**WHAT THIS TASK INVOLVES:**
Turn the listing below into a JSON array of strings, one string for each line, leaving out any blank lines.

═════ DATASET RECORDS

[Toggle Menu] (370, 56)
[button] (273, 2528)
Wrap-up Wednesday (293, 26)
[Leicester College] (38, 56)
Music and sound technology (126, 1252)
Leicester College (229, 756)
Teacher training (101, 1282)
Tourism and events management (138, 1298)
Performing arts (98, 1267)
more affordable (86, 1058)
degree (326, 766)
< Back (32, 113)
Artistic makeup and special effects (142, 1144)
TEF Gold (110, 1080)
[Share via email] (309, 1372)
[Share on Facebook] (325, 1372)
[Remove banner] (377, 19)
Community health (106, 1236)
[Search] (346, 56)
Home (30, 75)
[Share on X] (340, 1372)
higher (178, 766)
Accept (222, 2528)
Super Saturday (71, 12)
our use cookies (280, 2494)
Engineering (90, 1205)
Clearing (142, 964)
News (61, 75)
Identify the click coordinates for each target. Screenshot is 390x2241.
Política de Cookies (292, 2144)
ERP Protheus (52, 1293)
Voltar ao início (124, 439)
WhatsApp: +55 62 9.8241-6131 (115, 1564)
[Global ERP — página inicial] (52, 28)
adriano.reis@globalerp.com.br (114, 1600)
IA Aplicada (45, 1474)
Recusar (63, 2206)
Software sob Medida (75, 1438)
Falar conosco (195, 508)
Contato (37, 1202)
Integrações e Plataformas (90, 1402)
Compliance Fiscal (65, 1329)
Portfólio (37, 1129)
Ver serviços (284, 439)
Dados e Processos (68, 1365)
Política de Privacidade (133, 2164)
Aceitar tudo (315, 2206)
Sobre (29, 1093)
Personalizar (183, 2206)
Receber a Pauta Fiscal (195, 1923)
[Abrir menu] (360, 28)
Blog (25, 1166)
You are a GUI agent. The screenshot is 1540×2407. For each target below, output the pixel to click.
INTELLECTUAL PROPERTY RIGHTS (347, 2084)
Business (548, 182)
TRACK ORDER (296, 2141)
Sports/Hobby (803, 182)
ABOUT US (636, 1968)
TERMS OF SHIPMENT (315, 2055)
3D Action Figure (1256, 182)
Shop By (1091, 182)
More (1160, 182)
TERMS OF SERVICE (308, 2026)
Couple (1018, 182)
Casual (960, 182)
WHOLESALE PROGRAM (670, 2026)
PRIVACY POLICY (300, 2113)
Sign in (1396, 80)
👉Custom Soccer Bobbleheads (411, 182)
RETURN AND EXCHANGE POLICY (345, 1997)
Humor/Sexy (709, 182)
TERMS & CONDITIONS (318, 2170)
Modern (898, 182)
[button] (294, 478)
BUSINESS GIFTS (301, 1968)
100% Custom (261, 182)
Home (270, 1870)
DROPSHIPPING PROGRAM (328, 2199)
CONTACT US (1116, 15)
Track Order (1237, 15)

══════════

**ANSWER TO THIS PROBLEM:**
[
  "[Toggle Menu] (370, 56)",
  "[button] (273, 2528)",
  "Wrap-up Wednesday (293, 26)",
  "[Leicester College] (38, 56)",
  "Music and sound technology (126, 1252)",
  "Leicester College (229, 756)",
  "Teacher training (101, 1282)",
  "Tourism and events management (138, 1298)",
  "Performing arts (98, 1267)",
  "more affordable (86, 1058)",
  "degree (326, 766)",
  "< Back (32, 113)",
  "Artistic makeup and special effects (142, 1144)",
  "TEF Gold (110, 1080)",
  "[Share via email] (309, 1372)",
  "[Share on Facebook] (325, 1372)",
  "[Remove banner] (377, 19)",
  "Community health (106, 1236)",
  "[Search] (346, 56)",
  "Home (30, 75)",
  "[Share on X] (340, 1372)",
  "higher (178, 766)",
  "Accept (222, 2528)",
  "Super Saturday (71, 12)",
  "our use cookies (280, 2494)",
  "Engineering (90, 1205)",
  "Clearing (142, 964)",
  "News (61, 75)",
  "Identify the click coordinates for each target. Screenshot is 390x2241.",
  "Política de Cookies (292, 2144)",
  "ERP Protheus (52, 1293)",
  "Voltar ao início (124, 439)",
  "WhatsApp: +55 62 9.8241-6131 (115, 1564)",
  "[Global ERP — página inicial] (52, 28)",
  "adriano.reis@globalerp.com.br (114, 1600)",
  "IA Aplicada (45, 1474)",
  "Recusar (63, 2206)",
  "Software sob Medida (75, 1438)",
  "Falar conosco (195, 508)",
  "Contato (37, 1202)",
  "Integrações e Plataformas (90, 1402)",
  "Compliance Fiscal (65, 1329)",
  "Portfólio (37, 1129)",
  "Ver serviços (284, 439)",
  "Dados e Processos (68, 1365)",
  "Política de Privacidade (133, 2164)",
  "Aceitar tudo (315, 2206)",
  "Sobre (29, 1093)",
  "Personalizar (183, 2206)",
  "Receber a Pauta Fiscal (195, 1923)",
  "[Abrir menu] (360, 28)",
  "Blog (25, 1166)",
  "You are a GUI agent. The screenshot is 1540×2407. For each target below, output the pixel to click.",
  "INTELLECTUAL PROPERTY RIGHTS (347, 2084)",
  "Business (548, 182)",
  "TRACK ORDER (296, 2141)",
  "Sports/Hobby (803, 182)",
  "ABOUT US (636, 1968)",
  "TERMS OF SHIPMENT (315, 2055)",
  "3D Action Figure (1256, 182)",
  "Shop By (1091, 182)",
  "More (1160, 182)",
  "TERMS OF SERVICE (308, 2026)",
  "Couple (1018, 182)",
  "Casual (960, 182)",
  "WHOLESALE PROGRAM (670, 2026)",
  "PRIVACY POLICY (300, 2113)",
  "Sign in (1396, 80)",
  "👉Custom Soccer Bobbleheads (411, 182)",
  "RETURN AND EXCHANGE POLICY (345, 1997)",
  "Humor/Sexy (709, 182)",
  "TERMS & CONDITIONS (318, 2170)",
  "Modern (898, 182)",
  "[button] (294, 478)",
  "BUSINESS GIFTS (301, 1968)",
  "100% Custom (261, 182)",
  "Home (270, 1870)",
  "DROPSHIPPING PROGRAM (328, 2199)",
  "CONTACT US (1116, 15)",
  "Track Order (1237, 15)"
]